REPUBLIKA.CO.ID, JAKARTA — Peneliti Pusat Kajian Antikorupsi (Pukat) Universitas Gadja Mada (UGM) mendukung putusan Mahkamah Konstitusi (MK) soal pengurus partai politik (parpol) dilarang menjabat sebagai Jaksa Agung. Karena dengan putusan MK tersebut dapat lebih menjamin independensi Kejaksaan Agung (Kejagung) dari kepentingan politik.
“Lebih menjamin independensi meminjam apa menghindarkan konflik kepentingan, mengurangi kemungkinan Kejaksaan digunakan sebagai alat politik bagi para elit politik. Jadi saya sih menyambut baik untuk saat ini dan keputusan ini,” ujar Zaenur Rohman saat dihubungi Rabu (6/3/2024).
Karena itu, Zaenur menilai putusan MK tersebut bisa mengurangi resiko institusi Kejaksaan dipolitisir oleh partai politik. Atau bahkan terjebak dalam kepentingan-kepentingan politik praktis.
Sebab ada risiko yang akan dihadapi pada saat Jaksa Agung diisi pengurus partai politik, salah satunya adalah rawan intervensi. Sehingga anasir politik harus dijauhkan dari Kejaksaan untuk menghindari kepentingan politik.
“Resiko institusi kejaksaan (jika diisi orang parpol) dipolitisir atau terjebak kepentingan-kepentingan politik,” tegas Zaenur Rohman.
Sebelumnya Kejaksaan Agung mengapresiasi hasil sidang putusan Mahkamah Konstitusi yang mengabulkan uji materi UU 11 Tahun 2021 tentang Perubahan atas UU 16 Tahun 2004 tentang Kejaksaan Republik Indonesia, terkait syarat pengurus partai yang harus mundur minimal lima tahun untuk menjadi jaksa agung.
Dia juga menegaskan Kejaksaan di bawah kepemimpinan Jaksa Agung ST Burhanudin telah melakukan penegakan hukum yang murni untuk kepentingan hukum, tanpa adanya campur tangan politik.

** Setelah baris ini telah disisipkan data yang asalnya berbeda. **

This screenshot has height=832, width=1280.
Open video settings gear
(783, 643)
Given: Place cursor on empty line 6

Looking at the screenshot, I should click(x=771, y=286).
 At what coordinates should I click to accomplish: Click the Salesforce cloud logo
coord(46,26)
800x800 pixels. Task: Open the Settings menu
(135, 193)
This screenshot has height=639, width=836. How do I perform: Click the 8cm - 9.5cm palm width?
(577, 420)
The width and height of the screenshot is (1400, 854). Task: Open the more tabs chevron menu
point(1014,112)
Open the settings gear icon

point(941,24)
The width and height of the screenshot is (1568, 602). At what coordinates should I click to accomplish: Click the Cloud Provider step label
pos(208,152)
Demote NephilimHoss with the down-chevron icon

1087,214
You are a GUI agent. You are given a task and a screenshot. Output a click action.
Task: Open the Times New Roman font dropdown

“Putusan tersebut sekaligus memberikan kesempatan lebih luas bagi insan Adhyaksa untuk dapat berkarier sampai di posisi puncak sebagai Jaksa Agung RI. Harapan dan kesempatan itu semoga akan memberikan motivasi dalam berkinerja lebih baik dan bermanfaat kedepannya untuk kelentingan penegakan hukum,” ungkap Kapuspenkum Kejagung Ketut Sumedana.